Yang Zhaocong, Zhang Yanfeng, Tang Tingting, Zhu Qinhua, Shi Wanyue, Yin Xin, Xing Yun, Shen Yumeng, Pan Yi, Jin Liang
Cell Physiol Biochem. 2018;47(5):2109-2125. doi: 10.1159/000491479. Epub 2018 Jul 5.

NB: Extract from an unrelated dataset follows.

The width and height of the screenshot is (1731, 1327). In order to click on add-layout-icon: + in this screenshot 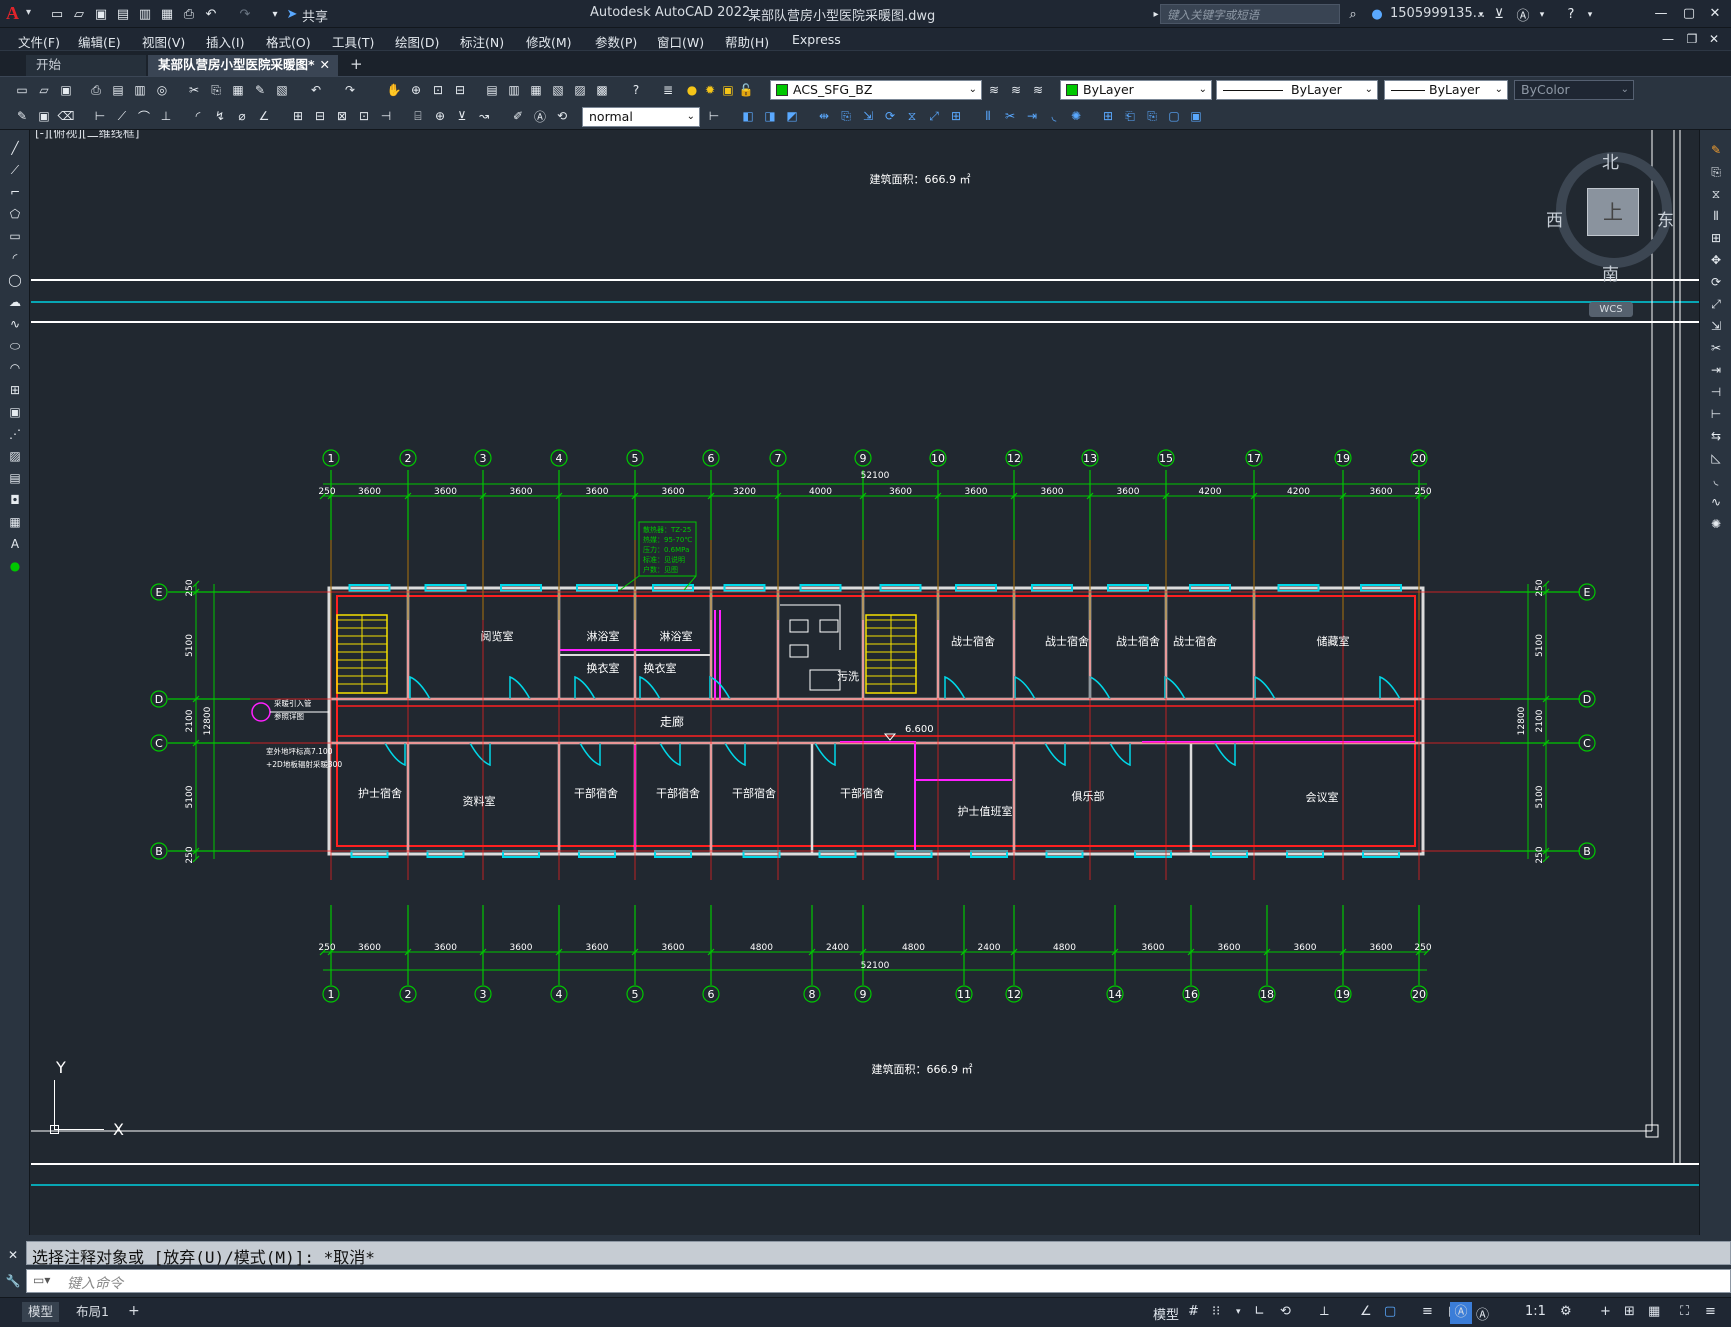, I will do `click(134, 1311)`.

BACKGROUND/AIMS: Pancreatic cancer remains one of the deadliest human malignancies, the lethality of which may be attributed to the presence of pancreatic cancer stem cells (PCSCs), a small subpopulation of cells existing within pancreatic tumor with high carcinogenesis. Therefore, it is crucial to establish an efficient enrichment and culture system of PCSCs and identify the key genes involved in the regulation of PCSCs. The three-dimensional (3D) liquid suspension mammosphere culture system has been established for enrichment and culture of PCSCs in vitro as the cell spheres are likely to originate from individual cell clone, but it has been challenged because the cell spheroids could be a result of cell aggregation.

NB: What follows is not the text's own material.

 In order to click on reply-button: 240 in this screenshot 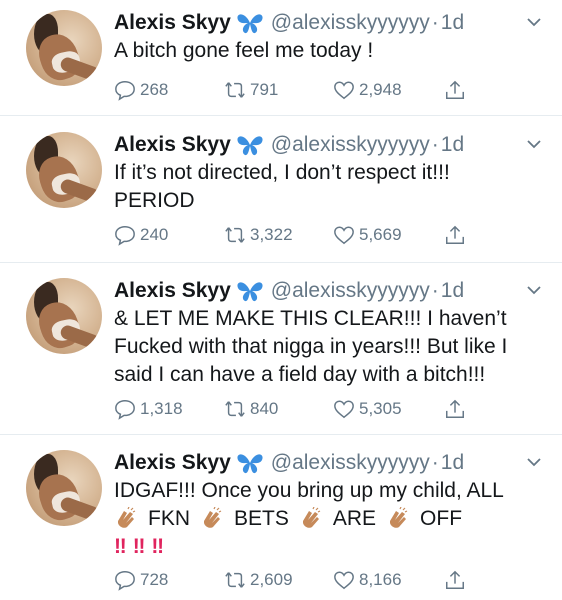, I will do `click(141, 235)`. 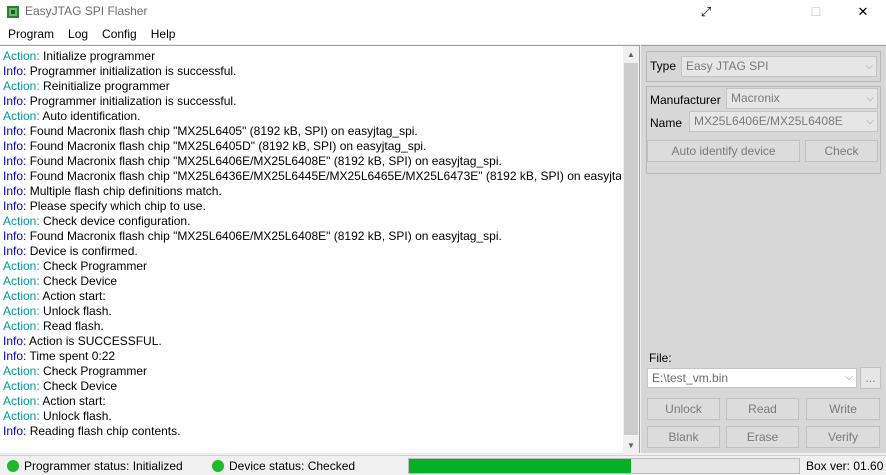 What do you see at coordinates (443, 12) in the screenshot?
I see `title-bar: EasyJTAG SPI Flasher ⤢ ☐ ✕` at bounding box center [443, 12].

We optimized the existing culture system by adding methylcellulose to create a 3D semi-solid system which prevented the non-specific aggregation. Then we identified the CSC properties of Panc-1 spheroid cells cultured by this system by detecting the genes associated with stemness and by evaluation of the tumorigenicity in vitro and in vivo through invasion, migration and xenograft experiments methods. Subsequently, we performed high-throughput sequencing (HTS) of the Panc-1 spheroid cells.
We confirmed the PCSCs properties and high malignancy of the Panc-1 spheroid cells enriched by our novel 3D semi-solid system both in vitro and in vivo. Hundreds of mRNA, microRNA (miRNA) and dozens of long non-coding RNA (LncRNA) were identified to be differentially regulated in PCSCs-like Panc-1 spheroid cells compared with their parental cells by HTS.
Our results demonstrate an efficient enrichment and culture system for Panc-1 spheroid cells with the PCSCs properties. The differentially expressed genes and their targets identified by the HTS of the Panc-1 spheroid cells can serve as new potential biomarkers for pancreatic cancer diagnosis and targeted therapy.
背景/目的:胰腺癌仍然是人类最致命的恶性肿瘤之一,其致死性可能归因于胰腺癌干细胞(PCSCs)的存在,PCSCs是胰腺肿瘤内存在的一小部分具有高致癌性的细胞亚群。因此,建立高效的PCSCs富集和培养系统并鉴定参与PCSCs调控的关键基因至关重要。三维(3D)液体悬浮乳腺球培养系统已被用于体外富集和培养PCSCs,因为细胞球可能起源于单个细胞克隆,但该系统受到了挑战,因为细胞球体可能是细胞聚集的结果。
我们通过添加甲基纤维素优化了现有的培养系统,创建了一个防止非特异性聚集的3D半固体系统。然后,我们通过检测与干性相关的基因,并通过侵袭、迁移和异种移植实验方法评估体外和体内的致瘤性,来鉴定用该系统培养的Panc-1球体细胞的CSC特性。随后,我们对Panc-1球体细胞进行了高通量测序(HTS)。
我们在体外和体内均证实了通过我们新型的3D半固体系统富集的Panc-1球体细胞具有PCSCs特性和高恶性。通过HTS鉴定出与亲代细胞相比,在类PCSCs的Panc-1球体细胞中有数百种mRNA、微小RNA(miRNA)和数十种长链非编码RNA(LncRNA)受到差异调控。
我们的结果证明了一种用于具有PCSCs特性的Panc-1球体细胞的高效富集和培养系统。通过对Panc-1球体细胞进行HTS鉴定出的差异表达基因及其靶点可作为胰腺癌诊断和靶向治疗的新潜在生物标志物。